The seventh annual Green Brands study polled more than 9,000 people in eight countries —including the United States, the United Kingdom, China, Brazil, India, Germany, France and Australia—and was conducted by WPP agencies (NASDAQ: WPPGY) Cohn & Wolfe, Landor Associates and Penn Schoen Berland Associates (PSB), as well as independent sustainability strategy consulting firm Esty Environmental Partners. The Green Brands Study identifies emerging trends related to consumer perception and purchasing behavior of “green” products. The study was conducted online among the general adult population between April 2, 2011 and May 3, 2011. It has a margin of error of +/- 3.0%. In China, India, and Brazil, respondents were from tier-one cities.

To view 2011 global findings, click here. For US findings, click here.





Kudos to Coke: Appoints Global Chief Sustainability Officer

30 05 2011

Congratulations to Coca-Cola with its appointment of former Chief Marketing Officer Beatriz Perez to Chief Sustainability Officer.

Under the vision of CEO Muhtar Kent, Perez will be responsibile for integrating sustainability initiatives into brand and marketing efforts and further demonstrate its monitoring and improving the commitment to the moderate impact of its products and operations on the environment.

We also find it notable that the new office of sustainability at Coca-Cola will include leaders responsible for corporate social responsibility, environment and water, external affairs and sustainability strategy and communication.

Read the news release below.

May 23, 2011 - The Coca-Cola Company (NYSE: KO) has appointed it first Chief Sustainability Officer (CSO) and created a new global Office of Sustainability in an effort to better integrate ongoing initiatives.

Beatriz Perez, who is currently Chief Marketing Officer for Coca-Cola North America, will serve as CSO beginning July 1. She will work to integrate Coca-Cola’s sustainability initiatives in the areas of water, climate protection, packaging and recycling.
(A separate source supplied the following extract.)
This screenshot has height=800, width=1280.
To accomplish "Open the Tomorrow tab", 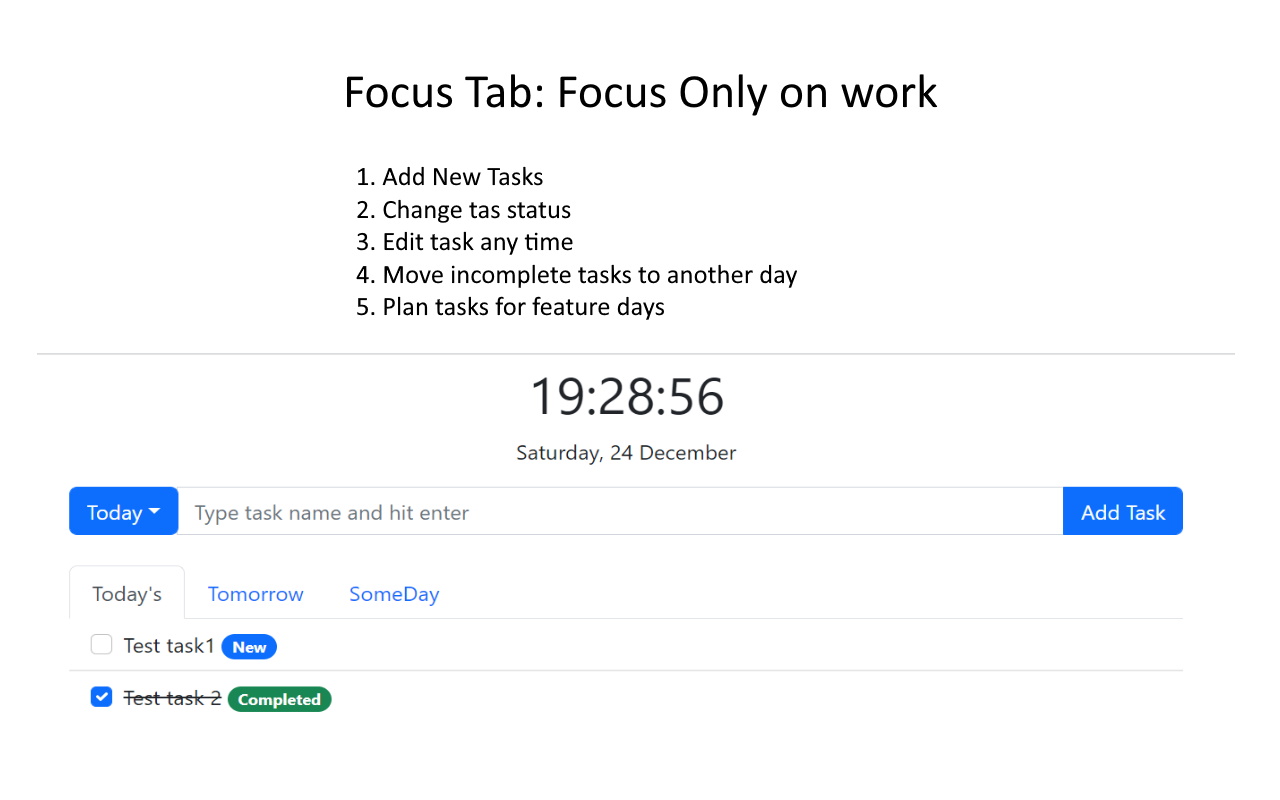I will pos(255,594).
“We have made significant progress with our sustainability initiatives, but our current approach needs focus and better integration to further accelerate our system sustainability agenda and meet our 2020 Vision goals,” said Muhtar Kent, Chairman and CEO, The Coca-Cola Company. “We are realigning this important work to create a unified team, strategy and business plan that connects our sustainability work and actions.”

Under Perez’s leadership, the Office of Sustainability will create and oversee Coca-Cola’s integrated global sustainability strategy; set goals and commitments; assess and drive scaled investments; and steward and track all global partnerships and key sustainability projects.

Reporting to Perez, the new team will include John Reid, Vice President, Corporate Social Responsibility; Charlotte Oades, Global Director, Women’s Economic Empowerment; Abby Rodgers, Vice President, Sustainability Strategy and Communication; Jeff Seabright, Vice President, Environment and Water; and Lisa Manley, Group Director, Corporate External Affairs.

Perez will report to Executive Vice President and Chief Administrative Officer Alex Cummings.

Kent said Perez is uniquely qualified for the role based on her passion for sustainability and deep experience at the Company, including the incorporation of sustainability initiatives into Coca-Cola’s North American marketing programs.